Arran Scottish whisky region
Isle of Arran


Flavour profile: peaty, sweet, fruity, salty, grassy

The Campbeltown region used to be a buzzing place with over 30 distilleries, but today the area is supported by only three: Glen Scotia, Springbank and Glengyle. Glen Scotia is lighter and grassy, Springbank is stronger and often peaty, and Glengyle salty and citrusy. Glengyle has only had a few releases as the distillery is fairly new.

Photo credit: Ruth Leavett


Flavour profile: unpeated, citrusy, light, floral, grassy, sweet

The Lowland region produces mainly grain and blended whisky. Its style is light, zesty, easy-drinking single malts, making them the ideal choice for cocktails and whisky beginners. The Lowland area used to be one of the big guns when it came to whisky production, but mass production didn’t work in its favour and the area very quickly got a reputation for poor-quality single malt. It simply couldn’t compete with the more flavoursome whiskies coming from other regions. It seems this is still in people’s minds as Lowland whisky is often considered the least favourite. Saying that, the area is growing in whisky production. Distilleries like Lindores Abbey and the Glasgow Distillery Company have recently started whisky production, and more distilleries are expected to open in the near future.

Lowland whisky


Flavour profile: peaty, salty, oily, fishy

Scotch coming from Islay is considered to have the strongest flavour profile. Most Islay whiskies are super-smoky, made by malting barley over burning peat. These whiskies are often described as having a medicinal and salty flavour. Basically, these whiskies are an acquired taste. However, not all scotch coming from the island is peaty. Bunnahabhain, for example, only recently released a few peaty expressions. I remember trying their 12-year-old during my first ever whisky tasting and I was surprised how enjoyable it was as I had this image of the harsh smokiness of Islay whisky. As it’s aged in both ex-bourbon and ex-sherry casks, the flavour was full-bodied and fruity. A lot has changed since those days as today I’d go for a bit more smokiness and citrus, although I would never say no to a classic Bunnahabhain!

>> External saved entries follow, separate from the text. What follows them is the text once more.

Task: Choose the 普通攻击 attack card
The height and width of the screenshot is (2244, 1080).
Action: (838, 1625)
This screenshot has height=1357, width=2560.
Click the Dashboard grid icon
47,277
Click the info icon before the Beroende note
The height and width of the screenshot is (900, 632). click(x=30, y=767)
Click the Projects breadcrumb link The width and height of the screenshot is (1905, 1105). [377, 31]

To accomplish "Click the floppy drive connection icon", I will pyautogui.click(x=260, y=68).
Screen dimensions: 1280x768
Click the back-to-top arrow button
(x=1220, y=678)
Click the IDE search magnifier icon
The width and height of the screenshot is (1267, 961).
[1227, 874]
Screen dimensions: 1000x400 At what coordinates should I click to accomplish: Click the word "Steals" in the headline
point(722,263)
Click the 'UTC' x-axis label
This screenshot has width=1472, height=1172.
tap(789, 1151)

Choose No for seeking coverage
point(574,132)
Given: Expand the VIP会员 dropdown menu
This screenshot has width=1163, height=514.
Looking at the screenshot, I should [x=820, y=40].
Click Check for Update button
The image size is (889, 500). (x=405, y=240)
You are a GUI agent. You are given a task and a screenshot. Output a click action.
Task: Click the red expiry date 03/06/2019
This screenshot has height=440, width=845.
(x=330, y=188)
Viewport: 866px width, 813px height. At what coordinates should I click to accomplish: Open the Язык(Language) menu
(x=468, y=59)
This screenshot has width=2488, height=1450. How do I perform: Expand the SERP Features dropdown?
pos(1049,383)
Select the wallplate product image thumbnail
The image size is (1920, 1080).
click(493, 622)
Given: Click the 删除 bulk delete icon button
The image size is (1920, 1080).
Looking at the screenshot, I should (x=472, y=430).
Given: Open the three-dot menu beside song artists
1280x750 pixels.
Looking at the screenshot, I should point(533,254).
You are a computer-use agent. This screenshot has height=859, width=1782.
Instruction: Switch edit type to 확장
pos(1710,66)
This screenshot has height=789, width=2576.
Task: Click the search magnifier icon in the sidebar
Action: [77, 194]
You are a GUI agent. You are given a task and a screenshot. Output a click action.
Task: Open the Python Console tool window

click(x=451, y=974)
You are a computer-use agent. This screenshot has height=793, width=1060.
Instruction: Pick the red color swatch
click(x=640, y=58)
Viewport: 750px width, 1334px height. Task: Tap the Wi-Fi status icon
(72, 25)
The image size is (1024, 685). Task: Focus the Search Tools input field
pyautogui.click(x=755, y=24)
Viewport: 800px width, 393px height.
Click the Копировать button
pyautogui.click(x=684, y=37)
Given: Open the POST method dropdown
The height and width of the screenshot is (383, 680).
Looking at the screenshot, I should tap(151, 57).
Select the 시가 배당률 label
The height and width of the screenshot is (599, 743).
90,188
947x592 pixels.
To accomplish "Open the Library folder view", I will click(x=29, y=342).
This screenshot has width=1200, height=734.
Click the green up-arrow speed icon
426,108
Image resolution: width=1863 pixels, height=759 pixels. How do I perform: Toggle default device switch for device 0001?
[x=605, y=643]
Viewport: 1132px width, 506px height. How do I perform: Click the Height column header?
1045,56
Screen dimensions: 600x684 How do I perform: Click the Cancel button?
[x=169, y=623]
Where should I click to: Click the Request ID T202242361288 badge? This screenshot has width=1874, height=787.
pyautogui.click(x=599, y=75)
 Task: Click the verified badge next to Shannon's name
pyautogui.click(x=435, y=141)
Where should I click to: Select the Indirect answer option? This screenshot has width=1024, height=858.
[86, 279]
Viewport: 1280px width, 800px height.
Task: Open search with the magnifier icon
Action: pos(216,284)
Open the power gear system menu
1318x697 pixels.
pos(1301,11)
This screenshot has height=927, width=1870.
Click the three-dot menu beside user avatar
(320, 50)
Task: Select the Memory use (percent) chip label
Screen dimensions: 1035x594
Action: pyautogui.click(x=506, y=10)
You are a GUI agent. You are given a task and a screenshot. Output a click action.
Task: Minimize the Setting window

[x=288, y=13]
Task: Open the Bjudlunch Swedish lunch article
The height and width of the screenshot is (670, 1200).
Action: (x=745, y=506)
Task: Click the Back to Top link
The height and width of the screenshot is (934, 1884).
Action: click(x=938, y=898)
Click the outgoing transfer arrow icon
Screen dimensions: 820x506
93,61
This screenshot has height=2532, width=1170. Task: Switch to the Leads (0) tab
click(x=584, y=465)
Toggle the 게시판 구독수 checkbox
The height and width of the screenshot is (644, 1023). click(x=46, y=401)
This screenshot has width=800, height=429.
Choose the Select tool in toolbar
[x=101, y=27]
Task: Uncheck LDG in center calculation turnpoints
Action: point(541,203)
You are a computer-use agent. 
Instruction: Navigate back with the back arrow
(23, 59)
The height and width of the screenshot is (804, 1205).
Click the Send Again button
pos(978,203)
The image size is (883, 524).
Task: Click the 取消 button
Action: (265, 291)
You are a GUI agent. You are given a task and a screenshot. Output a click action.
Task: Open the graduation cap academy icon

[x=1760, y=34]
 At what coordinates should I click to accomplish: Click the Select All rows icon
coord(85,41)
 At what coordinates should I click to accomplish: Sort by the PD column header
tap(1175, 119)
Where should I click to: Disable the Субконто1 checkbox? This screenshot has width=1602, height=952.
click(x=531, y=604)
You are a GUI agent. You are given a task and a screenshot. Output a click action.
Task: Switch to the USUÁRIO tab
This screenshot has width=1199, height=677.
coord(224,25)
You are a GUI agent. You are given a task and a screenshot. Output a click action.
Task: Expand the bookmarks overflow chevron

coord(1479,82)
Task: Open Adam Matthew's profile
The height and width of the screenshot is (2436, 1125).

Laphroaig distillery Islay


These regions work as good indicators of the specific styles of various distilleries, although these days many distillers like to experiment and create special edition bottlings that don’t necessarily match the typical flavour profile of the distillery. As I mentioned earlier, these flavour profiles are simply guidelines, not rules.

There’s currently a lot of interest in scotch, which has helped many of these regions to grow back to their previous glory. We are simply spoilt for choice! Every time I attend a whisky tasting, the variety just blows my mind. I have learned so much about the range of flavours available and my own taste preferences. Have a read of my previous article about my tasting with the Scotch Malt Whisky Society – they have a very helpful categorisation system for all the whisky tasting notes.

Do you have a favourite whisky region? What are your flavour preferences?